Not In Kansas Anymore...

Click your heels, and see if home is where you hang your hat, or somewhere else inside yourself as this simple, postmodern girl takes on L.A.

Tuesday, August 19, 2008

In response to my last post, I've had some Devil's-Advocate bluntness thrown my way. I'm a reasonable person, so I admit these are all fair questions. For example:




  • i'm going to be blunt..but what do you expect them to do? retail usually involves being flexible and able to work a variety of positions for the establishment.

  • i agree they should give you another shot at register (perhaps with increased supervision), but it's unrealistic to expect to not be scheduled in kids.
  • you said you hadn't been in there for awhile and then you threw a fit the first time they put you in that section? honestly, suck it up. if you can't handle it, then Bookseller is not the right place to be working.

  • did you have any luck with that museum job?



And to this I respond:



You're going to be blunt, and I'm going to be blunt right back:



  • There's a difference between flexible and being a doormat. I am open and ready and willing to whatever they ask whenever. I'm always one to buck up and pick up extra shifts when people need off, or if people need something. I'm perfectly happy to do it, and I've done it on many occasion when management calls at the last minute needing help. Working in Kids on a regular basis is the ONLY thing I'm not flexible about. I'm flexible about my schedule. I'm flexible about who I work with and duties I'm assigned.
    Working in Kids on a regular basis is the ONLY thing I'm not flexible about. I'm extremely uncomfortable working in Kids, and when they had the chance --even before I got yanked off the registers-- they'd shove me back there because I was a woman. Before I spoke up, I was getting there every damned weekend, which was nightmare.

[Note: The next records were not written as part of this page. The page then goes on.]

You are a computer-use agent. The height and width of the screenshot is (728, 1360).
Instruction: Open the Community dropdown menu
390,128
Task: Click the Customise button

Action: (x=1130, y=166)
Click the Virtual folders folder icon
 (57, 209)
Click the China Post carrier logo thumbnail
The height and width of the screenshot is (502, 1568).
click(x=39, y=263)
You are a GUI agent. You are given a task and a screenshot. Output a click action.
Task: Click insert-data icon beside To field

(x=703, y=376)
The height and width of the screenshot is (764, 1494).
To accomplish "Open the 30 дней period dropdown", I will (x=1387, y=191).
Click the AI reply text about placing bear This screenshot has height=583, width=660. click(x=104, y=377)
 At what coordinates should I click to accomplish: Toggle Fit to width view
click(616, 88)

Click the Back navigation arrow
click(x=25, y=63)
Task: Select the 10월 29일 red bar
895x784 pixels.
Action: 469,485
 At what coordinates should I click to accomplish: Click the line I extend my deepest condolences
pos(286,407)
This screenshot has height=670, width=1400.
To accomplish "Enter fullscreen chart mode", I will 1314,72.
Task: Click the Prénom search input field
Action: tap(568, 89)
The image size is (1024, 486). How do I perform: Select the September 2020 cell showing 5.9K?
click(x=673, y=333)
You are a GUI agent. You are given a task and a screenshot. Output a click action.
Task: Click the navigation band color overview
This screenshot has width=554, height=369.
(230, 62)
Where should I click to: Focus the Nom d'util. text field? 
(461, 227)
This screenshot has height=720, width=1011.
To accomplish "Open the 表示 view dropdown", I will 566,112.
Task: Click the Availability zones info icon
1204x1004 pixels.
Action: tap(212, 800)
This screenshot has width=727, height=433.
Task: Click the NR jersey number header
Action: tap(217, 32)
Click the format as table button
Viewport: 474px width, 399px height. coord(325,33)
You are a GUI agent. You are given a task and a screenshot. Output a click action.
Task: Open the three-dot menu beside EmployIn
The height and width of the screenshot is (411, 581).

  • Basically the bottom line is that I can learn to work around the dyscalculia, I believe. But I didn't get the chance to do so, because my Store manager was flipped out. And now because he's flipped out, and using some rather sketchy business ethics to justify his decision, I highly suspect I'm going to be shoved into a crappy position.
    I honestly would help out in Kids for awhile if I knew that it was short term. But absolutely I am not becoming the solution for That Problem for them. I know it's an easy fix, but I'm not that person. I wish I were-- but I don't have it in me. I really don't. Why? I've explained it before, but I'll summarize again: I don't mind working in Kids on rare or random occasion. But I won't work there on a regular basis. I will not. I cannot. That sounds ridiculous to you, fine. But I have limits, and that's mine. I am not paid a paltry $8 an hour to be a babysitter for 25 kids running around ripping things up, screaming, and being unbelievably ill-behaved while their parents sit and read magazines or just drop them off in there altogether; I am not paid $8 an hour to be the Token Girl when there are 4 males up at Customer Service standing around shooting the shit while I'm busting my ass doing a "female job". And yes, it's viewed that way.



  • I can handle working with the public/retail in alot of ways, and believe me, I do. I bitch here alot, but I keep it together at work, 90% of the time. You wouldn't believe the shit I deal with on any given day. All day. Many, many days. But that department is not one of the ways I can do it and keep my sanity or be a good employee to the company. Period. And yeah, I admit it: I lost my shit and threw a fit because I saw it in my mind as the beginning of what I had feared would happen all along once I found out Hannah was leaving. I'm not saying it was the right thing to do, I'm not even justifying my losing my temper with a manager. ( In my defense, she then lost her shit on me, and had to apologize, too.) The smarter thing to do would have been to do the shift, complain little and keep an eye on how things began to pan out. But thats not how it panned out, and well, shoot me. I'm human.


  • I've heard nothing from MOCA despite my calling HR AND the Education Department and speaking to assistants to get a bead on what might be missing in my resume, if there was someone I could talk in a strictly informational interview, etc. I've been persistant and tenacious to the very edge of annoying with these people, and now I have to let it go.


If I had another choice other than retail, I'd certainly take it right now.